Today, I think, science is the common worldview.
Right?
We are encouraged to test and examine and only point to observable “facts.”
But is it really so simple? Aren’t many things unobservable?
I mean, after much fanfare, they found out that black swans – literally – do exist.
And science is not everything, after all.
The issue may be that armed with a particular worldview and a little confirmation bias, most people can believe just about anything.
While I am certain that “facts” and “truth” exist, getting at them for most might be a little more sticky than we had hoped.
How else can the same set of facts definitively tell two different groups of people two completely different things?
Are you even conscious of your own philosophy?
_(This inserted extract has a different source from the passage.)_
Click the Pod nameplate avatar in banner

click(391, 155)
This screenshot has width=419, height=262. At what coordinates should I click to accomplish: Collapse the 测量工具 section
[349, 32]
The common worldview, shared by most humans, is that there is one objective reality, and we humans can understand that reality through a rigorous application of facts and reason. This view of the world imagines that some people have already achieved a fact-based type of enlightenment that is compatible with science and logic, and they are trying to help the rest of us see the world the “right” way. As far as I can tell, most people share that interpretation of the world. The only wrinkle with that worldview is that we all think we are the enlightened ones. And we assume the people who disagree with us just need better facts, and perhaps better brains, in order to agree with us. That filter on life makes most of us happy—because we see ourselves as the smart ones—and it does a good job of predicting the future, but only because confirmation bias (our tendency to interpret data as supporting our views) will make the future look any way we want it to look, within reason.